### Exercice écrit 1
Reproduisez à l'identique le passage de la présentation du livre Illégitimes qui s'ouvre sur les mots « De Nesrine Slaoui » et se clôt sur « père de Nesrine. ».
### Exercice écrit 2
Rédigez la suite de la présentation du livre Illégitimes en reprenant là où elle s'arrête.

Illégitimes (Fayard)
De Nesrine Slaoui (Maroc)
Illégitimes est un livre
témoignage et en même temps, un livre de lucidité, de révolte et d’une certaine
manière de revanche.
Le grand-père
Mohamed a quitté son Maroc natal pour la France afin de reconstruire le pays
après la catastrophe de la 2ème guerre mondiale et grâce à un regroupement
familiale sa femme et ses enfants ont pu le rejoindre, dont le père de Nesrine.
Ce ne fut pas le paradis
comme on lui a fait croire, loin de là : baraquement, travail pénible.
Ses enfants, les parents
de Nesrine, ont pris la relève, à leur tour, ont occupé des métiers pénibles et peu
rémunérés qui ont miné leur santé.
Nesrine est née au Maroc, a vécu à Apt, dans une cité, en face d’une autre cité à l’identique,
qui cumule les mêmes inconvénients : bâtiments construits à la
va-vite, environnement dégradé.

### Bloc de données
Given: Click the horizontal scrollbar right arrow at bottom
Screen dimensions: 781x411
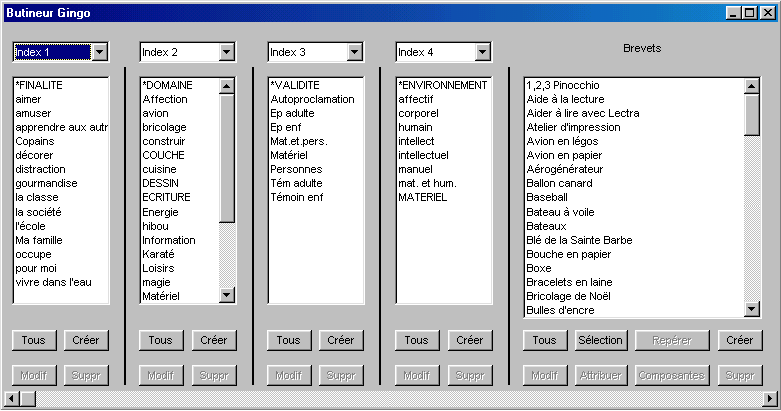Looking at the screenshot, I should [x=770, y=399].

### Résultat obtenu 1
De Nesrine Slaoui (Maroc)
Illégitimes est un livre
témoignage et en même temps, un livre de lucidité, de révolte et d’une certaine
manière de revanche.
Le grand-père
Mohamed a quitté son Maroc natal pour la France afin de reconstruire le pays
après la catastrophe de la 2ème guerre mondiale et grâce à un regroupement
familiale sa femme et ses enfants ont pu le rejoindre, dont le père de Nesrine.

### Résultat obtenu 2
Comme tous les petits
Français, elle va à l’école et ses bons résultats tout au long de sa scolarité
lui donnent envie de réussir et de se hisser dans la cour des privilégiés. Elle réussit le concours de Sciences Po et se
retrouve dans un univers autre qu’elle décrit fort bien.
Ce livre sincère, un cri
d’injustice, relate le malaise de ces jeunes issus de l’émigration, mais Français de plein droit.
Différents
par leur couleur de peau, différents par leurs quartiers, différents par les
habits ou le langage de leurs parents, ils ressentent une différence qui les
révolte. Nesrine qui se réjouit de sa réussite bien gagnée, s’aperçoit, elle
aussi qu’elle est différente par sa classe sociale, ce qu’elle nomme une
transclasse.
L’auteure montre clairement,
dans ce roman/témoignage, ce tiraillement, ces à-côtés qui créent un réel
mal-être, le mal-être des banlieues.
Cependant pour Nesrine Slaoui,
la publication de ce livre lui a sans doute été dicté par un besoin impérieux
de témoigner par respect pour les siens et les nombreux résidents des banlieues
et peut-être est-ce aussi une bouffée d’espoir ?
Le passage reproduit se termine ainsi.